La NASA va acheminer un télescope dans la stratosphère avec… un ballon d’hélium géant

Espace

Par Antoine Gautherie le

Alors que Mars 2020 accapare – à juste titre – toutes les attentions, la NASA n’a pas mis fin à ses autres projets pour autant. Elle lancera d’ailleurs bientôt un télescope unique en son genre au-dessus de l’Antarctique, grâce à un gigantesque ballon gonflé à l’hélium !

© NASA’s Goddard Space Flight Center Conceptual Image Lab/Michael Lentz

Les fans d’espace sont gâtés en ce moment : de la Space Force américaine à la mission Mars 2020 qui doit s’élancer ce jeudi, en passant par des découvertes particulièrement singulières en cosmologie, l’actualité regorge de nouveautés fascinantes ces derniers mois.
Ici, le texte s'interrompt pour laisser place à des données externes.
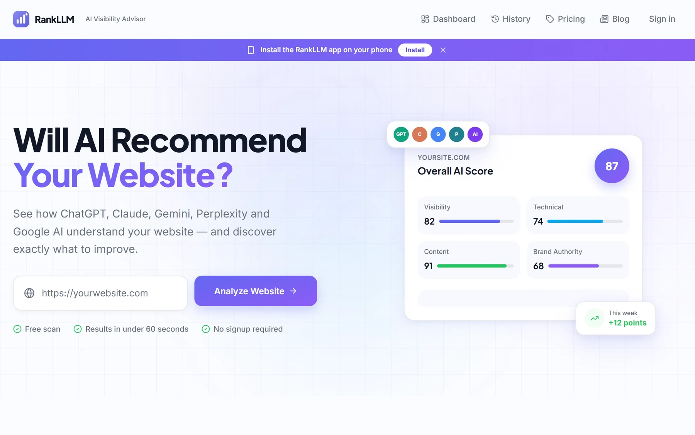Click the Analyze Website button

point(256,291)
À tel point qu’on en viendrait presque à oublier de nombreux travaux de fond, moins médiatiques qu’un lancement vers la Planète Rouge mais tout aussi intéressants. Parmi ces projets, on peut citer le projet ASTHROS que la NASA vient d’officialiser la semaine dernière. Cette mission particulièrement ambitieuse aura pour objectif d’expédier le télescope du même nom dans la stratosphère, où il va dériver pendant trois semaines et y accomplir plusieurs grandes premières. Particularité notable : contrairement aux satellites standard, il ne sera pas embarqué dans une fusée, mais c’est un ballon de la taille d’un terrain de football qui se chargera de l’acheminer vers sa destination !
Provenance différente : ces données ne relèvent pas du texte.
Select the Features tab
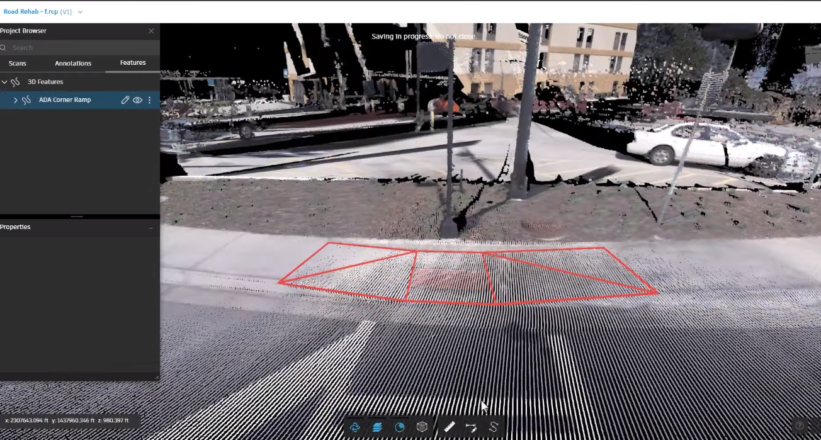The image size is (821, 440). pos(133,63)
Utiliser un ballon pourrait sembler curieusement archaïque, à une époque où l’on envoie des drones sur Titan et un petit hélicoptère sur Mars. Pourtant, il s’agit d’un mode d’acheminement du matériel sur lequel la NASA travaille depuis plus de 30 ans, et qui présente des avantages inégalables. Cela commence par leur coût, inférieur de plusieurs ordres de grandeur à celui du lancement d’une fusée. Ils sont aussi bien plus faciles à lancer, et nécessitent des temps de planification bien moins importants. Cela signifie que la NASA peut y embarquer du matériel tout juste sorti des laboratoires d’ingénierie, au top de la technologie mais qui n’ont pas encore été testés de façon exhaustive et pourraient donc ne pas fonctionner. Un pari qu’aucune agence spatiale n’a envie de prendre dans une fusée à plusieurs centaines de millions d’euros, explique Jose Siles, chef du projet et ingénieur au prestigieux JPL de la NASA.
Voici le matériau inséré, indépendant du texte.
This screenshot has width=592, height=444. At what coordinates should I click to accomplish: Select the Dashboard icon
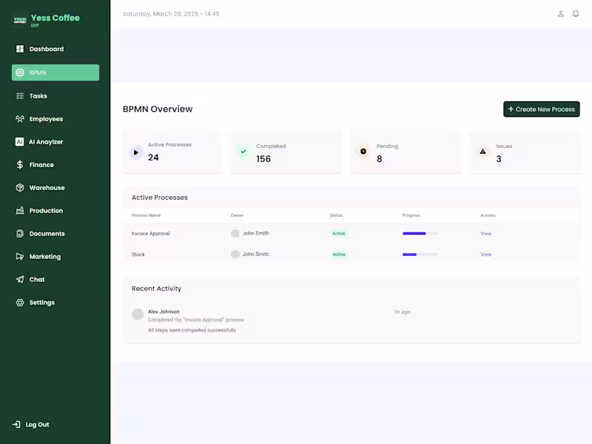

« Les missions à base de ballons comme ASTHROS comportent plus de risques que les autres, mais ont un rendement élevé à moindre coût. Nous essayons de réaliser des observations d’astrophysique qui n’ont jamais été tentées jusque là. Cette mission va ouvrir la voie à des missions futures en testant de nouvelles technologies, et en entraînant la prochaine génération de scientifiques et d’ingénieurs. »

Le lancement de STO-2, une autre mission de la NASA à avoir utilisé un ballon. © NASA/JPL-Caltech

Un oeil tourné vers le cosmos

ASTHROS sera donc lancé à environ 40 kilomètres du sol à l’aide d’un gigantesque ballon de 150 mètres de diamètre, gonflé à l’hélium. Une fois acheminé au dessus du Pôle Sud d’où il décollera, il réalisera deux ou trois tours du pôle sur une vingtaine de jours. Pendant ce temps, il sera chargé de garder son antenne braquée sur quelques régions précises, identifiées comme étant de véritables nurseries pour bébé-étoiles. Il tentera de réaliser la toute première carte détaillée en 3D de la densité, de la vitesse et du mouvement des gaz dans ces régions, autant d’observations que l’on ne peut pas réaliser à partir du sol à cause de l’atmosphère. Autre grande première qui sera à mettre à son crédit : il va cartographier de façon précise la présence de deux ions d’azote particuliers, qui peuvent résulter de vents cosmiques issus de l’explosion d’étoiles et de supernova.

La Nébuleuse de Carina, une des pouponnières à étoiles qu’ASTHROS va observer. © NASA, ESA? N. Smith, Hubble Heritage Team

En étudiant ce phénomène nommé stellar feedback (“retour stellaire”), les astrophysiciens pourraient en apprendre davantage sur les mécanismes de formation des étoiles et des galaxies. Une fois son office accompli, ce bijou d’ingénierie va tranquillement se reposer paisiblement en Antarctique, où il sera récupéré puis reconditionné pour être réutilisé. Un processus particulièrement élégant et paisible, moins impressionnant que les monstres de métal projetés en orbite à la faveur de réactions chimiques spectaculaires, mais qui pourrait s’avérer plus rentable scientifiquement parlant.